--- START ---
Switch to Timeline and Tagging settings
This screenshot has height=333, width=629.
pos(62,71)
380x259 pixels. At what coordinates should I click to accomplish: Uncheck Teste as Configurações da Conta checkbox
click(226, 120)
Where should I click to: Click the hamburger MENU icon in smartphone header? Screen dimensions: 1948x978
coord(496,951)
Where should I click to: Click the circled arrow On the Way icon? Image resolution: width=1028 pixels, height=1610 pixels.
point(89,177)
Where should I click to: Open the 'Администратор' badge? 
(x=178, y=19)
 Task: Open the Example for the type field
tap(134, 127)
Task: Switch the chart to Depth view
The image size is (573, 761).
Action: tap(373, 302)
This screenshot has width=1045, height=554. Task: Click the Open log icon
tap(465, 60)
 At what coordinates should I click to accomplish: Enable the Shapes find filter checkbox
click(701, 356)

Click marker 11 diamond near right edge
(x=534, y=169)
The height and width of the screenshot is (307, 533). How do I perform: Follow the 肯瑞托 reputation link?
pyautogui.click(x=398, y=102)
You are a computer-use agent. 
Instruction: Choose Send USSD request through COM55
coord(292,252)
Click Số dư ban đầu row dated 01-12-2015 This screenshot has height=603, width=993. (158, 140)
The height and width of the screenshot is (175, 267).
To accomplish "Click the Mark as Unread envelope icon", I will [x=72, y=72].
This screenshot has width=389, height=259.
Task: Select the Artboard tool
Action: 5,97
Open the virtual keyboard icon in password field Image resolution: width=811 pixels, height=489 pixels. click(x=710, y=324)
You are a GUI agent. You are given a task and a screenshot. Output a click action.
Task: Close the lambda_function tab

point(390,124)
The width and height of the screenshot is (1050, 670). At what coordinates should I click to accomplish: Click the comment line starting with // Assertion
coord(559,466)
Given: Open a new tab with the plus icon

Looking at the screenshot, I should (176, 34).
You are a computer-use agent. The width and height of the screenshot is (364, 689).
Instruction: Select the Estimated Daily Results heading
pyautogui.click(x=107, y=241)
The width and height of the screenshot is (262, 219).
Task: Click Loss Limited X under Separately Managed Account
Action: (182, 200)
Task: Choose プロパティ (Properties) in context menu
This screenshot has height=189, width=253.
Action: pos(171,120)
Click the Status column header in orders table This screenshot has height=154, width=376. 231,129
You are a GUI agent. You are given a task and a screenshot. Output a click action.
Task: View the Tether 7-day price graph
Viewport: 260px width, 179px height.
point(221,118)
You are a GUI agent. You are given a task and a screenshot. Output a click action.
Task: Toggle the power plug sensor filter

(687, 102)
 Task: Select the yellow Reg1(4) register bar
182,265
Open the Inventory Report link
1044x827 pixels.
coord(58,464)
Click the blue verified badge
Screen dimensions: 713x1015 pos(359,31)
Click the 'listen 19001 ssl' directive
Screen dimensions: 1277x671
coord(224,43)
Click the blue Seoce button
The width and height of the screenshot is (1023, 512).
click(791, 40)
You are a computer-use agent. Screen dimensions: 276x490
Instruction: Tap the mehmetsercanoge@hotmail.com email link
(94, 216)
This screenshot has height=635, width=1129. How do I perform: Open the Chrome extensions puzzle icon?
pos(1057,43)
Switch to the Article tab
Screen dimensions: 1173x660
--- END ---
- **Directions**:
Starting with the line that contains "You are a computer-use agent. Screen", return each line through the last one of the data above, exactly as written and nothing more.

- **Task solution**:
You are a computer-use agent. Screen dimensions: 276x490
Instruction: Tap the mehmetsercanoge@hotmail.com email link
(94, 216)
This screenshot has height=635, width=1129. How do I perform: Open the Chrome extensions puzzle icon?
pos(1057,43)
Switch to the Article tab
Screen dimensions: 1173x660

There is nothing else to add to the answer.